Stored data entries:

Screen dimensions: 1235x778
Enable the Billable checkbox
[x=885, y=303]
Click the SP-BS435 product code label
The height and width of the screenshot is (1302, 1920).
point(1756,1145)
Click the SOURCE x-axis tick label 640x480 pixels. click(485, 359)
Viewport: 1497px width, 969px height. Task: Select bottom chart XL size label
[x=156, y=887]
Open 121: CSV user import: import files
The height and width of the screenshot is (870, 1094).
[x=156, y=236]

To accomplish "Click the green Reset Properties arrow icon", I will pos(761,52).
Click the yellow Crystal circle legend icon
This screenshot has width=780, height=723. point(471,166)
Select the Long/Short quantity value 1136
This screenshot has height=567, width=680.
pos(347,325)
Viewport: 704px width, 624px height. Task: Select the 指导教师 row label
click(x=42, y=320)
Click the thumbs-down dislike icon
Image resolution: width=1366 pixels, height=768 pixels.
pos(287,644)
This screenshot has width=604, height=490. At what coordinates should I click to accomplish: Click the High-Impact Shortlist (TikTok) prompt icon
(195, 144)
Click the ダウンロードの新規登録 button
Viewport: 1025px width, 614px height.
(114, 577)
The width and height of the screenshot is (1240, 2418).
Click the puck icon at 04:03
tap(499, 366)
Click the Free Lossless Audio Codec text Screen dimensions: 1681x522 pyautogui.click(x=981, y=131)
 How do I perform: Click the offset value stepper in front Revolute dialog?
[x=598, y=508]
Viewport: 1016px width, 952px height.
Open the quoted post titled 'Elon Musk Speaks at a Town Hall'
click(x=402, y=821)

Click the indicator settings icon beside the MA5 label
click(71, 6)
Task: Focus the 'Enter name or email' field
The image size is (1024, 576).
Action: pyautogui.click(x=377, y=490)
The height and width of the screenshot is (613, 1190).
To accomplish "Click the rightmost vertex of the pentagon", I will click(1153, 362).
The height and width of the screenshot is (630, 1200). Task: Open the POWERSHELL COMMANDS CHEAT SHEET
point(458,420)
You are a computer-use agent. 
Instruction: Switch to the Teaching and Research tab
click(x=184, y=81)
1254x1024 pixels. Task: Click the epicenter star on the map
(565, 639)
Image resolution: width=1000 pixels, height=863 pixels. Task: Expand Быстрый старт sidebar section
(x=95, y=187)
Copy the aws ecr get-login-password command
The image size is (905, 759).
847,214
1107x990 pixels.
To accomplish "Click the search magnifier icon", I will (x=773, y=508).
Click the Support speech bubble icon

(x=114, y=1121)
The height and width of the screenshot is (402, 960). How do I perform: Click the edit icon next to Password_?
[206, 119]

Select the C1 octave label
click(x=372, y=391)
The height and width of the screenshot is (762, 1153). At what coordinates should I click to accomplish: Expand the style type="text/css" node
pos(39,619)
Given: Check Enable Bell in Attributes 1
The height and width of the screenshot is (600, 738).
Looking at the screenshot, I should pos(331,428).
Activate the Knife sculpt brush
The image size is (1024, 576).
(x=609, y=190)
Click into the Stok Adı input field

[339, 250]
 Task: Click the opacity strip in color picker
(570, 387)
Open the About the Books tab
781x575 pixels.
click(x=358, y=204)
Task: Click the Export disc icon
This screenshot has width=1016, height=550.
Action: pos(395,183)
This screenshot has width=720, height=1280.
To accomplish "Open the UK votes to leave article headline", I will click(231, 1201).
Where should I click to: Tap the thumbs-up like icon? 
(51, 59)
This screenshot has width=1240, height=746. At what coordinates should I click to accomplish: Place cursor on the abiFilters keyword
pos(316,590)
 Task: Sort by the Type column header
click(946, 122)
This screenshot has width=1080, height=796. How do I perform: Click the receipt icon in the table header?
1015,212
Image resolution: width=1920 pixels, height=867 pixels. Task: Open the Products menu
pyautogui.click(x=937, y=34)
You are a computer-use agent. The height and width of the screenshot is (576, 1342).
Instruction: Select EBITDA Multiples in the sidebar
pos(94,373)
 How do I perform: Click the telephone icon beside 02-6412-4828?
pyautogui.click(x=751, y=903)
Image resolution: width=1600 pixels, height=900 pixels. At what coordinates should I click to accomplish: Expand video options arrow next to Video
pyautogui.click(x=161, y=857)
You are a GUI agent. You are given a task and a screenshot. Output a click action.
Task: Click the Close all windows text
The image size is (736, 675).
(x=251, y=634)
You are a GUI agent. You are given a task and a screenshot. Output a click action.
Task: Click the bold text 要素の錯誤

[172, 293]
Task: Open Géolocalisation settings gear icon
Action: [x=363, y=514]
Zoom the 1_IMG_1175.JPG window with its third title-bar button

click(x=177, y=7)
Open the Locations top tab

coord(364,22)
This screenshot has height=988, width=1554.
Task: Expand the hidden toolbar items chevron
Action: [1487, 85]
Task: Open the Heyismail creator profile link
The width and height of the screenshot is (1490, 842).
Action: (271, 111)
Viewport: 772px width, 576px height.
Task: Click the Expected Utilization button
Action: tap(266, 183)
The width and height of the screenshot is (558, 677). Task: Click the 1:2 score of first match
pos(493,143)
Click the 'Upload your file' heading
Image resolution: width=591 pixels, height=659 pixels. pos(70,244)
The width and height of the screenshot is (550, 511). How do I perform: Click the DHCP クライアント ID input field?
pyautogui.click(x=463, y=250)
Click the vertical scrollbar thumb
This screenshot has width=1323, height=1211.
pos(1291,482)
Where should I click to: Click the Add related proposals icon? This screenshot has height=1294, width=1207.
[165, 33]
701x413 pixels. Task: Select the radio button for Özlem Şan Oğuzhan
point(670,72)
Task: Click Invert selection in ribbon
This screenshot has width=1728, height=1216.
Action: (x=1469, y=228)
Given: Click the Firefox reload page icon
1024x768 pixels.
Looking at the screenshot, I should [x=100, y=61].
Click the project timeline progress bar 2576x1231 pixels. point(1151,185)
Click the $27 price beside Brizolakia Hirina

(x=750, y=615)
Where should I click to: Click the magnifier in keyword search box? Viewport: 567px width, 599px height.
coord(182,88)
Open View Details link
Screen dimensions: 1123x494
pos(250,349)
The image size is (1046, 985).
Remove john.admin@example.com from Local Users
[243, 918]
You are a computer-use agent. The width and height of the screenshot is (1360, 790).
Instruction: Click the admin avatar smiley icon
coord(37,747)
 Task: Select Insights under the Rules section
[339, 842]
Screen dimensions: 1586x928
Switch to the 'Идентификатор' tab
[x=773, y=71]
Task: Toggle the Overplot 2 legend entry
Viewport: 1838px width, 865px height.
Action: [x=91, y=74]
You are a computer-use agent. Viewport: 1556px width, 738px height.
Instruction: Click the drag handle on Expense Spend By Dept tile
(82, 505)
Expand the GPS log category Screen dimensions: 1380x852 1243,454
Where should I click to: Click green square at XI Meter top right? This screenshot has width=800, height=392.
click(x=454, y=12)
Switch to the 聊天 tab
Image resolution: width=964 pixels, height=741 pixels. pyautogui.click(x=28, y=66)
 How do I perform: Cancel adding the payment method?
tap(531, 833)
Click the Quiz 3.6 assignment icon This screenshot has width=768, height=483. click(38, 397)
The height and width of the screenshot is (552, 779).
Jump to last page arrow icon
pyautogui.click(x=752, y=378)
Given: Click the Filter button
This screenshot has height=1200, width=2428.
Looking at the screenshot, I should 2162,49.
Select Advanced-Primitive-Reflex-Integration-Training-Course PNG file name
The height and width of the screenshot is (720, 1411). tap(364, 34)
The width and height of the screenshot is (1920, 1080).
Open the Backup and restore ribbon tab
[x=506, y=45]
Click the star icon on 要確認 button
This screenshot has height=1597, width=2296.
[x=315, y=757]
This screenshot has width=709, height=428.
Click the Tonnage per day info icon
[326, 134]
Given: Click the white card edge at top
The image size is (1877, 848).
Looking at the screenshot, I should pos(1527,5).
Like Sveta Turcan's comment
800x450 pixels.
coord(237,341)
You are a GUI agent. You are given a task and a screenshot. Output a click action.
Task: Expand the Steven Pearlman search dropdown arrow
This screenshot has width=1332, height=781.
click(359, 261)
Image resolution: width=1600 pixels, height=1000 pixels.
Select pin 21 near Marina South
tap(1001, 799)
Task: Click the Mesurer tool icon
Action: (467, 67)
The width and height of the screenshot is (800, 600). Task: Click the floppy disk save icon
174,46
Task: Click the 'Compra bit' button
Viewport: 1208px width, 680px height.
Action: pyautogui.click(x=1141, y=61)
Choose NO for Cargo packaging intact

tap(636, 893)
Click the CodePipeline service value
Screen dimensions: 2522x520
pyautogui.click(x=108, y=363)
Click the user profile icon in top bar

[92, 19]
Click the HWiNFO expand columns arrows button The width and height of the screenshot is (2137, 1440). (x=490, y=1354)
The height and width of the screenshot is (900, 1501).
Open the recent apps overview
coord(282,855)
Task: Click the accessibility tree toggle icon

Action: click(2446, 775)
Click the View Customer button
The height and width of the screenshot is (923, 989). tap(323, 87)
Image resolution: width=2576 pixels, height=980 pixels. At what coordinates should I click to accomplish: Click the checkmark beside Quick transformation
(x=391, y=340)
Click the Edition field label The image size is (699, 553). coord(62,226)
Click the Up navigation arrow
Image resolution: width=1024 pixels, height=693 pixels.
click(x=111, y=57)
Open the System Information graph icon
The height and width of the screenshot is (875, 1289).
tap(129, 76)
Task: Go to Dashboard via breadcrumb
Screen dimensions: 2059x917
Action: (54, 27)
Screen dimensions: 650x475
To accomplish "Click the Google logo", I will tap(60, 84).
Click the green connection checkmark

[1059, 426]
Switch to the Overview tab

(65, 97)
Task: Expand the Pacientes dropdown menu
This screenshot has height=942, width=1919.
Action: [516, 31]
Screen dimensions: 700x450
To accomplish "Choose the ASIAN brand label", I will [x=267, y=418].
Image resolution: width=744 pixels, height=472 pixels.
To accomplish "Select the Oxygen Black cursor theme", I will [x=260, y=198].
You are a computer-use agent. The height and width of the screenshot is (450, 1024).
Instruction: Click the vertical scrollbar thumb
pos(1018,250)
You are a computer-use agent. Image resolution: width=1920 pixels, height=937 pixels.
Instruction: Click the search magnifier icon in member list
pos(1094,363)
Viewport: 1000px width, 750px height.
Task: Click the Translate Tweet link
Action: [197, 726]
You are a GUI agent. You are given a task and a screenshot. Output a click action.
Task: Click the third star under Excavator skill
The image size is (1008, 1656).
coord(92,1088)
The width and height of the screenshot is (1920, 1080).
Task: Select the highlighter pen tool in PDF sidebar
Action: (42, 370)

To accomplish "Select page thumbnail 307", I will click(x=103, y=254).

▸ **Work instructions**
Recast the lines of the records from the one containing "You are a computer-use agent. Viewport: 1556px" through the one containing "Expand the GPS", inclusive, as a Markdown table with a Row column for the row number and a Text column for the line, leaving out any blank lines.

▸ **Task solution**
| Row | Text |
|---|---|
| 1 | You are a computer-use agent. Viewport: 1556px width, 738px height. |
| 2 | Instruction: Click the drag handle on Expense Spend By Dept tile |
| 3 | (82, 505) |
| 4 | Expand the GPS log category Screen dimensions: 1380x852 1243,454 |